*Görev Yönergesi*. Aşağıdaki reenkarnasyon inancı üzerine yazıyı kaldığı yerden sürdürün.

---------- Makale

Reenkarnasyon inancından önce, Mısırlılardan ve antik Yunanlılardan gelme olan bir metampsikoz inancı vardı. Ruhun, değişik anlamlarla, konum ve beden değiştirdiğine inanılırdı. Yani antik (eski) Yunanlıların (Pisagor başta olmak üzere) ruhun yıpranmış bir bedenden “yeni” bir bedene geçtiğine ve bu işlemin tekrarlandığına inanırlardı. Ruh tekti, ancak kusursuzluğa varabilmek için değişik safhalardan (kimine göre değişik yaşam boyutlarından) geçip arınması gerekirdi. Arınmaya varıncaya kadar da, bir ceza olarak değilse bir ödüllendirme olarak, değişik bedenlerden (ister insan, ister hayvan bedenlerinden) geçerdi. Bunu, daha çağdaş bir deyimle, ruhun bir çeşit bilinçlenmesi olarak da adlandırabiliriz. Spiritüalist akım, derin hipnoz deneyleri ile bunun ispatlarını -yani geçmiş hayatların izlerini- bulmaya çalıştı ve insanların doğum öncesi ruhsal yaşamlarına dönerek, kendince bulduğunu ilan etti. Nedir ki, bir şeyi hesaba katmadı veya katmak istemedi: Bugün tıp tedavilerinde kullanılan geriye dönük derin hipnoz, bilinçaltını harekete geçirdiğinden ve bundan ham (ve yoruma açık) bir malzeme aldığından hiçbir şekilde ispat sayılamaz, hiçbir şeyi destekleyemez.
Ne yazık ki, bir süreden beri, kendini çağdaş ve imanlı sayan toplumumuzun bir çok fertleri sansasyon ve “reyting” peşinde olan, abartıdan netice bekleyen bazı televizyon programları sayesinde- bu ‘ve’ buna benzer aldatmacalara kapılmakta, bunlardan medet beklemektedirler. Değerli Arif ARSLAN Hocanın bu değerli çalışmasının sonunda vurguladığı gibi, ne Reenkarnasyon, ne de benzer safsataların dinle telif edilmesi mümkün değil ve Kur’an-ı Kerim de buna delil değildir.
•Giovanni Scognamillo Beyoğlu -1998
Önsöz
“Ey Rabbim! Beni geri gönder. Belki, ayrıldığım dünyada yararlı işler yaparım.”
Hayır! O geri gelmeyecektir. Bu, yalnızca boş bir sözdür. Ve arkalarında dirilecekleri güne kadar dünyaya gelmemek için bir engel vardır. ”
Mü’minûn Sûresi, 23/99-100.

--------------------
---------- Veri Kesiti

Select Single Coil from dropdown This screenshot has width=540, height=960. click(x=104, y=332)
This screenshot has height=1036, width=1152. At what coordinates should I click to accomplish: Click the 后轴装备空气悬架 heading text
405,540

--------------------

*Göreve Yanıt*.
Öteden beri, insanoğlunun Ebedi yaşama arzusu vardır ve bu, ona yaratılışla beraber verilen bir duygudur. Ancak, bilindiği gibi insan, bu dünyada doğar, büyür, yaşlanır, yıpranır ve ölür. Böylesine sınırlı imkân ve şartlarla, sınırlı duygularla donatılmış bir insanı, yine aynı şekilde binlerce çile ve meşakkatlerle donatılmış bir dünyada, bin yıllık bir ömür bile bütün yönleri ile tatmin etmeye yetmez. Çünkü ruh sonsuz arzu ve isteklerle donatılıp, sonsuzluğa göre yaratılmıştır. Böylesine yüklü bir duygu programı ile yaratılan ruh, bütün arzu ve isteklerini tatmin edebileceği bir ortam ister ve sonsuzluk arzusu ile kıvranır. Bu dünya ise onun, uğrayıp geldiği ve gideceği birkaç tane uğrak yerinden sadece biri ve zorunlu bir yolculu uğrağıdır. Çünkü insan bir yolcudur ki, bu yolculuk ruhlar âleminden başlar, oradan anne rahmine, oradan dünyaya, dünyadan kabir ve berzah âlemine, oradan Cennet veya Cehennem yoluyla ebediyete, yani sonsuza kadar devam eder. Bu yüzden bu beden ona dar gelmektedir. Sıkıntı ve bunalımların kaynağı da bu olsa gerektir. Gideceği yere varmak isteyen bir yolcunun psikolojisi içinde ıstırap çekmekte, sabırsızlık göstermektedir. Büyük mütefekkir ve mutasavvıf Hz. Mevlana’nın Mesnevi’nin ilk mısralannda dediği gibi;
“Bişnev in ney çün şikâyet mî küned
Ez cüdayîhâ hikâyet mî küned”
Ruh, kamışlıktan kesildiği, ruhlar âleminden, ayrıldığı günden beri inlemektedir. Bu nedenle, insan uyuyunca onun bu arzusu, kendisine refakat eden rüya melekleri tarafından gezdirilerek, kısmen gerçekleştirilmektedir.
Bu dünyada, bu bedenle ebedi yaşamak mümkün değildir. İnsan, bin kere bedene girse çıksa, sonunda yine öleceğini bilmektedir. Ancak herkes bunu bildiği halde hiç kimse de ölmek istemez. Ne kadar fakir ve çaresiz olursa olsun, ne kadar sıkıntılı bir hayat yaşarsa yaşasın, yine de yaşamak ister. Ancak buna rağmen bir gün ansızın ölür ve kuş misali kanatlanıp uçar gider, bu dünyadan göçer gider.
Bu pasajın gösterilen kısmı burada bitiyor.